Named Entity/OOV detection from Automatic Speech Recognizer's hypothesis

From Cohen Courses
Named EntityNamed Entity/OOV detection from Automatic Speech Recognizer's hypothesis
Jump to navigationJump to search

Group Members

What we plan to do with what data

In this project, we plan to

  • investigate and analyze the performance of named entity recognition in broadcast news speech output.
  • explore various rescoring techniques and usefulness of external resources to provide additional information along with local contexts surrounding the candidate named entities.
  • We will use the TDT4 corpus on LDC:
   * Text annotations and transcripts
   * Speech

Why we think it’s interesting

  • Recognizing Named Entities from speech or at least detecting the ASR errors caused by Named Entities have been a challenging problem in itself.
  • Although, this problem has been around for a while, it is still interesting given the trend that spoken dialog interfaces like Google Voice Search

would compete with traditional textual interfaces for search.

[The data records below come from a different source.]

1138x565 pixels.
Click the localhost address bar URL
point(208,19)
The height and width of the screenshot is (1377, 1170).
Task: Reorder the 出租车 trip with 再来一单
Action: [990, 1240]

  • This problem may tunnel into the domain of less well-behaved texts and other non-conventional usage of Named Entities like in the case of spontaneous speech, OCR etc.
  • Miller et al. '97 observed a motivational reason to consider NE extraction from speech as a problem of interest.

They found that OOV rate for words that are part of named-entities can be as much as a factor of ten greater than the baseline OOV for non-name words.


  • Related work
  * Miller et al. '97 (Named Entity Extraction from Noisy Input)
  * Benoit et al. '05 (similar work on french broadcast news)  
  * Palmer and Ostendorf '05(Improving out of vocabulary name resolution)
  * Palmer and Ostendorf '01 (Improving Information Extraction by Modeling Errors in Speech Recognizer Output)
  * Chung et al. '04(A Dynamic Vocabulary Spoken Dialogue Interface)

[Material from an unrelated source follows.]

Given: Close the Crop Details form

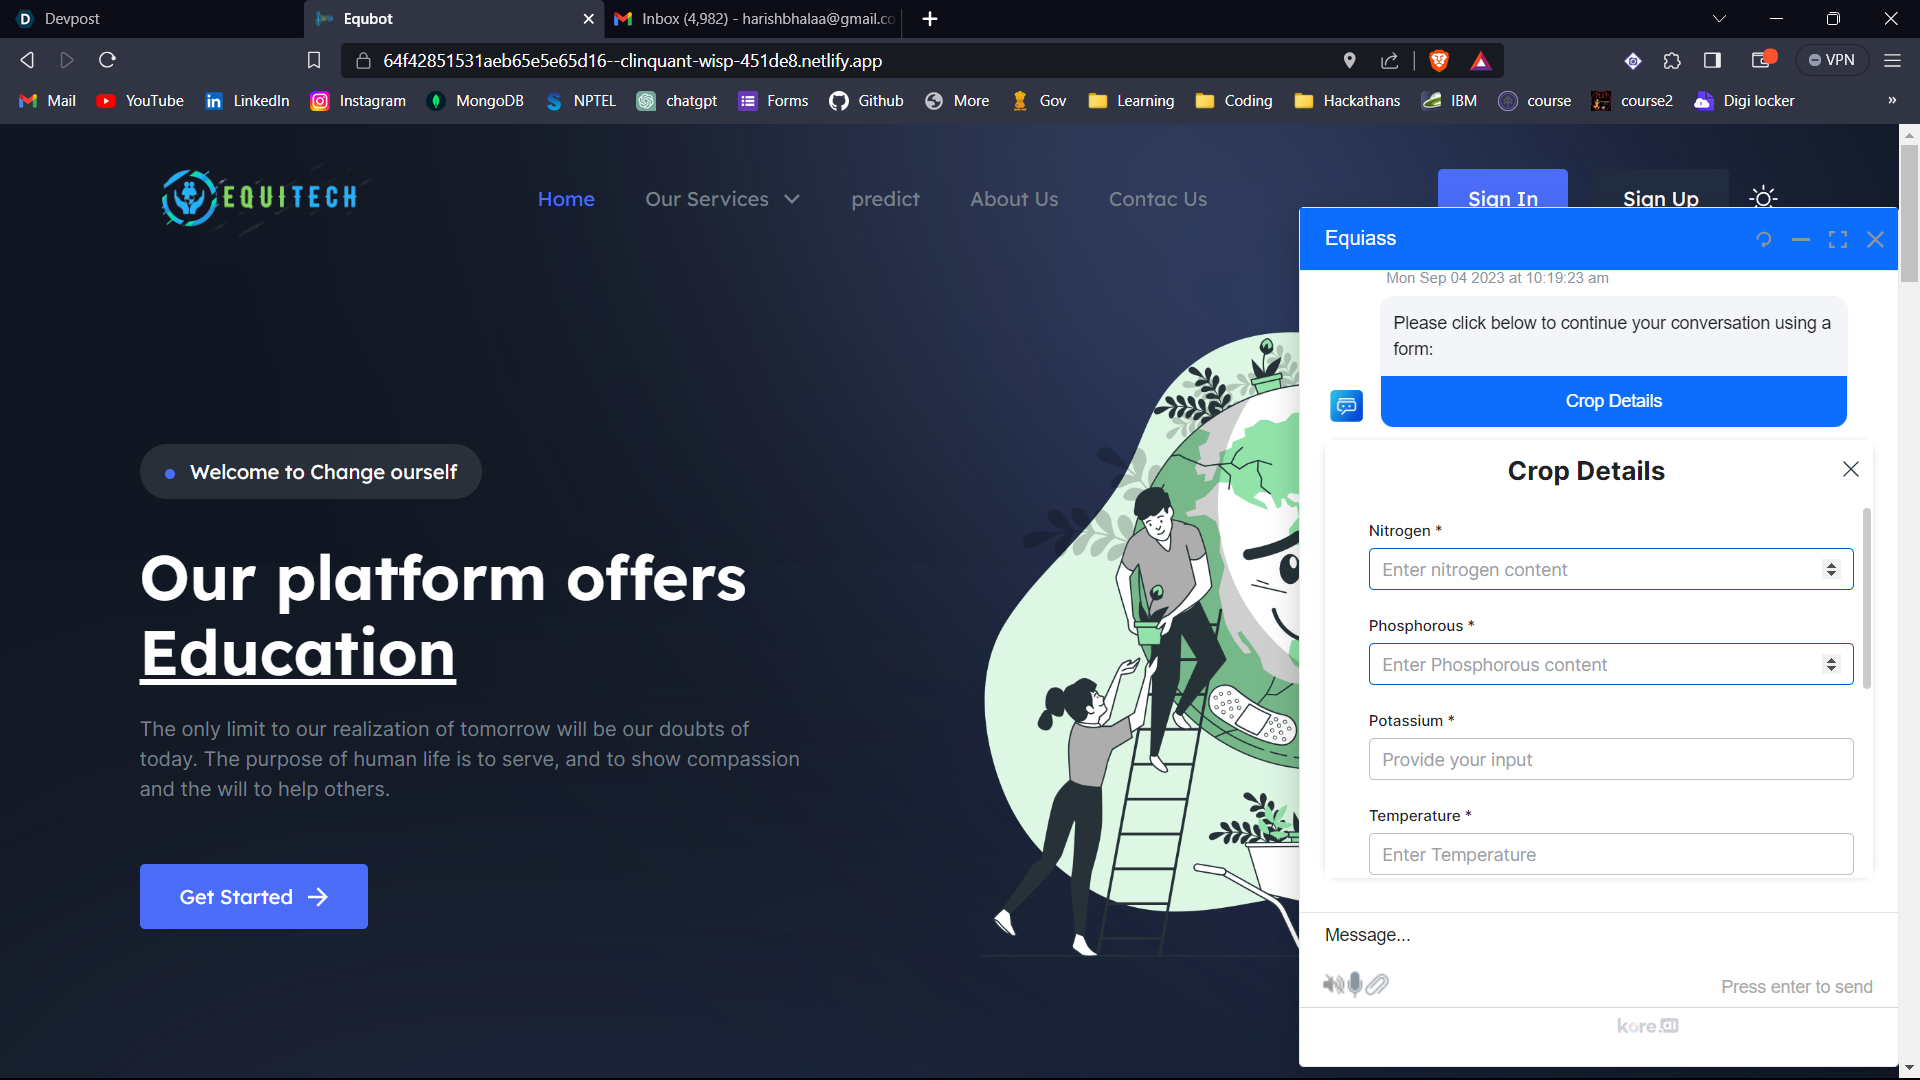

What techniques we plan to use. How we plan to evaluate our work.

  • We plan to first do an implementation of a good published method to use as the baseline. From there, we will try to come up with ways to improve it, either with feature engineering or with the model. Currently, we are still surveying the literature to search for good known methods. Once we know what has already been explored, we will have a better idea of what to try.
  • To obtain labels for the training data, we will first run a vanilla NER model on the transcribed version of the data (which doesn't have punctuation and capitalization information). Doing this will give labels at almost the same accuracy level as that obtained from running on data with punctuation and capitalization, as shown by an early work (Miller et al. '97).

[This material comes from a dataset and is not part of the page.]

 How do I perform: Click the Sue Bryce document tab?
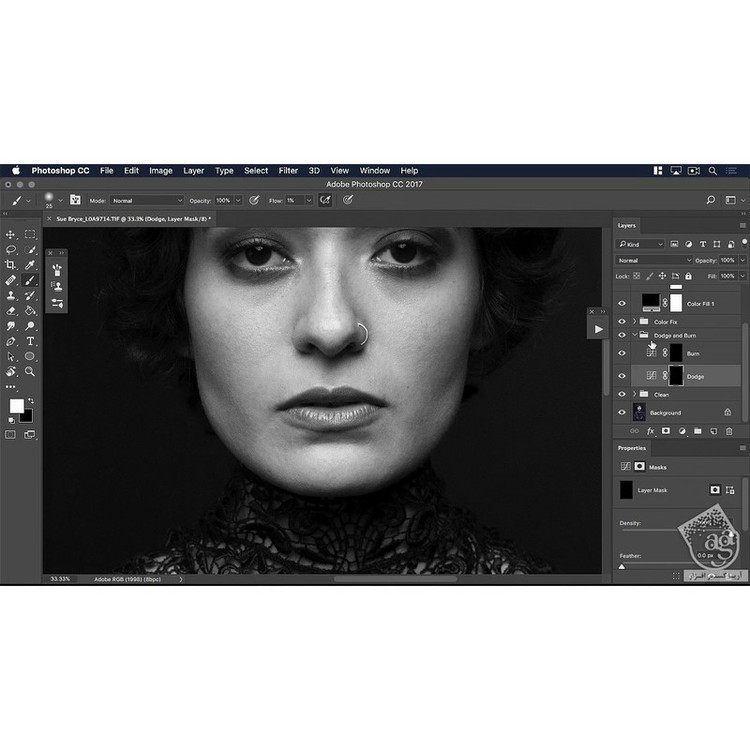[x=131, y=217]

What question you want to answer?

  • Whether external resources "really" help improve speech based IE systems?
  • How much would acoustic confidence information help?

References

  • David Miller, Scan Boisen, Richard Schwartz, Rebecca Stone, Ralph Weischedel. Named Entity Extraction from Noisy Input: Speech and OCR. ACL 1997
  • David D. Palmer, Mari Ostendorf. Improving out-of-vocabulary name resolution, Computer Speech and Language 19 (2005) 107-128.
  • David D. Palmer, Mari Ostendorf. Improving Information Extraction by Modeling Errors in Speech Recognizer Output. Proceedings of the first international conference on Human language technology research, 2001.
  • G Chung, S Seneff, C Wang, L Hetherington - A dynamic vocabulary spoken dialogue interface, Proc. ICSLP, 2004.
  • Benoit Favre, Frederic Bechet, Pascal Nocera - Robust Named Entity extraction from large spoken archives, HLT/EMNLP 2005, 491-498.